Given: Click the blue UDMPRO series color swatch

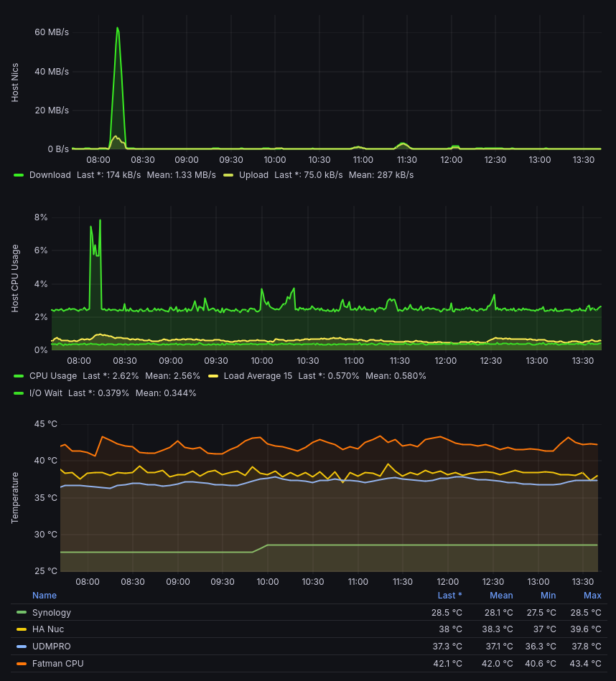Looking at the screenshot, I should click(22, 647).
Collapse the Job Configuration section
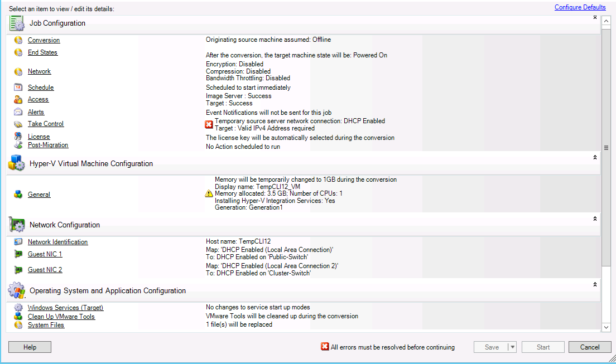 tap(595, 17)
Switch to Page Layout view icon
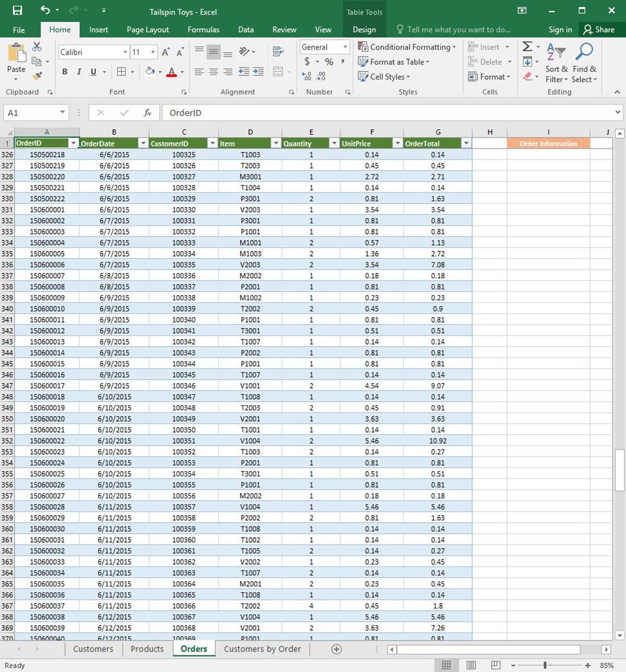 471,665
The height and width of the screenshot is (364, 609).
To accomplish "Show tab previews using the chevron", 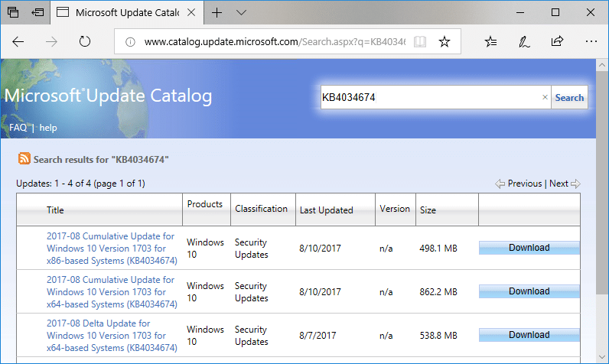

[WHAT YOU NEED TO DO]
Go to the line containing "Switch to Page Layout view icon", then write out word for word every line from there to the end of the listing. Keep both end lines and drop the pictures.

[ANSWER SECTION]
Switch to Page Layout view icon
 471,665
The height and width of the screenshot is (364, 609).
To accomplish "Show tab previews using the chevron", 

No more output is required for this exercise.